Ieri pomeriggio al Malibran di Venezia (molte le poltrone vuote...) è andata in scena
la seconda recita della farsa Le metamorfosi
di Pasquale
di Gaspare Spontini, operina ritenuta
perduta ma riscoperta l’altr’anno in Belgio.
In un precedente
intervento
avevo scritto di un soggetto, quello del Foppa,
che mi pareva, almeno a prima vista, piuttosto deboluccio, e della conseguente
curiosità di ascoltarne la resa in musica del grande (...ma non ancora, nel
1802) Spontini. Ecco, la curiosità è stata soddisfatta, naturalmente, ma non
così... l’aspettativa. Non che (personalmente) sognassi di ascoltare Mozart e
menchemeno Rossini, ma insomma, si è avuta la conferma che lo Spontini del 1802
era un musicista ormai involuto – come del resto doveva aver concluso il
pubblico del San Moisè, rimasto assai freddo - e che solo il totale cambiamento d’aria (leggasi: Parigi) gli
potè (e 5 anni dopo) ispirare cose davvero innovative e imperiture.
Federico
Agostinelli,
cui è stata affidata l’edizione critica (così
recita la locandina, a me pare in termini un tantino pretenziosi, date le
circostanze in cui la partitura è tornata alla luce) ha dovuto far fronte alla
mancanza di una Sinfonia, così ha ipotizzato che Spontini abbia fatto ascoltare
ai veneziani del 1802 quella tratta da La
fuga in maschera, giustificando ciò con il razionale che Spontini aveva già
impiegato (e avrebbe impiegato successivamente) tale sinfonia in altre opere, e
che alcune sezioni tornano nel finale della farsa. Finale che Agostinelli ha
dovuto anche integrare di suo in alcune parti mancanti nel tomo rinvenuto in
Belgio. Sempre secondo Agostinelli, quest’operina mostrerebbe qualche elemento
di novità rispetto alla produzione precedente di Spontini, come: modulazioni
più ardite, cadenze evitate e accordi aumentati. Okay, ma il risultato, ripeto
a mio modesto avviso, è quello che è...
Gianluca
Capuano
ha comunque fatto del suo meglio per... indorarci la pillola, con una direzione
vibrante, ben assecondato dagli sparsi strumentisti della Fenice. Al proposito,
al Malibran ieri è successo ciò che forse non capitava nemmeno nel 1802: per
ben due volte è mancata improvvisamente l‘illuminazione nella buca! Nella prima
occasione l’orchestra è riuscita miracolosamente a chiudere il numero, suonando nel buio più fitto e
raccogliendo meritati applausi. Al secondo incidente, Capuano ha dovuto fermare
tutti e riattaccare poi l’aria di Lisetta (quella col corno inglese). Evabbè...

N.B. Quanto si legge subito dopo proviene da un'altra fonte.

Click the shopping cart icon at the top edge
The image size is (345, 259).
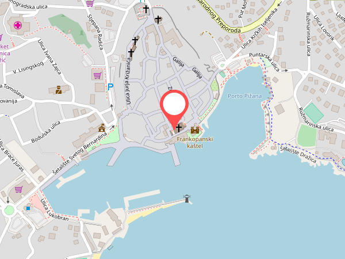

Proprio Lisetta, al secolo Irina Dubrovskaya, è stata la mattatrice del pomeriggio, essendo
anche il personaggio più impegnato da Spontini: un po’ censurabile il suo
timbro di voce (nella Sonnambula di
qualche tempo fa mi era parso più gradevole) ma apprezzabili i virtuosismi e le
salite ai sovracuti che le hanno meritato un’ovazione alla singola. Meno
impegnata e meno appariscente la Costanza di Michela Antenucci, che ha però sfoggiato una voce più rotonda di
quella del soprano siberiano.
I cinque rappresentanti maschi hanno
discretamente meritato, su tutti metterei il Frontino di Carlo Cecchi, voce ben impostata e buon portamento. Poi Giorgio Misseri (Marchese) una voce
piccola e però sufficiente in un ambiente... piccolo, appunto. Efficaci nelle loro non proibitive parti il
Barone di Francesco Basso e il
doppione (Cavaliere-Sergente) di Christian
Collia. Quanto al protagonista Pasquale, Andrea Patucelli merita ampia sufficienza, anche se questa parte di
buffo forse richiederebbe ancora più verve, ecco.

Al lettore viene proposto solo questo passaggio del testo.